Selected extract -

Covid three times deadlier than the seasonal flu, the INSERM says

Published by Laurent de Sortiraparis · Published on December 18th, 2020 at 04:40 p.m.
According to a study published by the INSERM – French National Institute for Health and Medical Research – Covid has been three times deadlier than the seasonal flu. Data found after observing admissions of 130,000 patients in hospitals this spring 2020 in comparison with the 2018/2019 flu season.

Covid deadlier than flu? This is what the INSERM – French National Institute for Health and Medical Research – and Dijon University Hospital have found after releasing this Friday December 18 in The Lancet Respiratory Medicine a study conducted in about 130,000 patients hospitalized in France, comparing data with spring 2020 for coronavirus and those of the 2018/2019 flu season, “the worst for the past five years in France in terms of death toll” the Institute says.

It specifically compares hospital admissions in the spring 2020 with those from December 1, 2018 to February 28, 2019, noticing that “in-hospital mortality was higher in patients with COVID-19 than in patients with influenza (15 104 [16.9%] of 89 530 vs 2640 [5.8%] of 45 819)”.

Stored items:
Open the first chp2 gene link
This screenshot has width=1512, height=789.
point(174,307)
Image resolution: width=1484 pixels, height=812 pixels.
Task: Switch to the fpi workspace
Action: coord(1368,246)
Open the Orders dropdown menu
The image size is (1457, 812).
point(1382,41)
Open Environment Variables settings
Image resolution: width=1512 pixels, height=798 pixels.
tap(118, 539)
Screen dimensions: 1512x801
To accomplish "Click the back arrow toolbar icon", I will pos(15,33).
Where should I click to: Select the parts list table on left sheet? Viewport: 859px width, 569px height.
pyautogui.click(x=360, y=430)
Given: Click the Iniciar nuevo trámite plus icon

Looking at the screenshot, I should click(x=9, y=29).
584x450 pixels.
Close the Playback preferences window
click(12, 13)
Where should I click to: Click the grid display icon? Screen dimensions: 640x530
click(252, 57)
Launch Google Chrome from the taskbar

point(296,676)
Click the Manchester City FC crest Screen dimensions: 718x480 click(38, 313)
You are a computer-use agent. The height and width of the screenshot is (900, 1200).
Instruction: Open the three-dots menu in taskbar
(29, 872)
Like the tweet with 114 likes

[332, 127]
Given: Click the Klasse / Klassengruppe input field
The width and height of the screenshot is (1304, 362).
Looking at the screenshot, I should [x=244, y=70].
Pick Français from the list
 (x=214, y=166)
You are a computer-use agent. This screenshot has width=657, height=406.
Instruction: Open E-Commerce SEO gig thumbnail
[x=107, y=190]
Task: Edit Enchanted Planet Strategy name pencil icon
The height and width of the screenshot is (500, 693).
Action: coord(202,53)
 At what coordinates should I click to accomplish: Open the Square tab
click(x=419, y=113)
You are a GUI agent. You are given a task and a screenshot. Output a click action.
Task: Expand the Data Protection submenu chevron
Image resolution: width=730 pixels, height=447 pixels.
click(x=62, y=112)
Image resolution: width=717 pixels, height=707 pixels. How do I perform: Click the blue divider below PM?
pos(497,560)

Tasks to complete -
1. In the article on Covid and flu deaths, which journal published the INSERM study?
2. Pick up the article on Covid and flu deaths after its last sentence and keep writing.

Expected results -
1. The Lancet Respiratory Medicine.

2.
Still according to this study, the hospitalization ration is higher in people infected with Covid, with a twice as long stay than flu-caused hospitalization (2 weeks instead of 1). Please also note that there have been as many children under 5 hospitalized for Covid as for flu, unlike children under 18, more likely to be hospitalized for flu than for coronavirus.

According to scientists, this study “has several limitations”, namely “testing practices for influenza are likely to be highly variable across hospitals, whereas practices for COVID-19 may be more standardized” which could explain the higher number of in-hospitals because of Covid. Another limit: “the difference in numbers of COVID-19 and seasonal influenza cases could be higher in other settings or periods, or if the residual population immunity acquired from previous seasonal influenzas (which cannot be assessed) is lower than usual”.

For the record, so far, as the INSERM says, “no treatment has been shown to be effective for the COVID-19 clinical course”. Anyway, this study highlights “the importance of all measures of physical prevention and the need for a specific vaccine for SARS-CoV-2 and treatment for COVID-19.”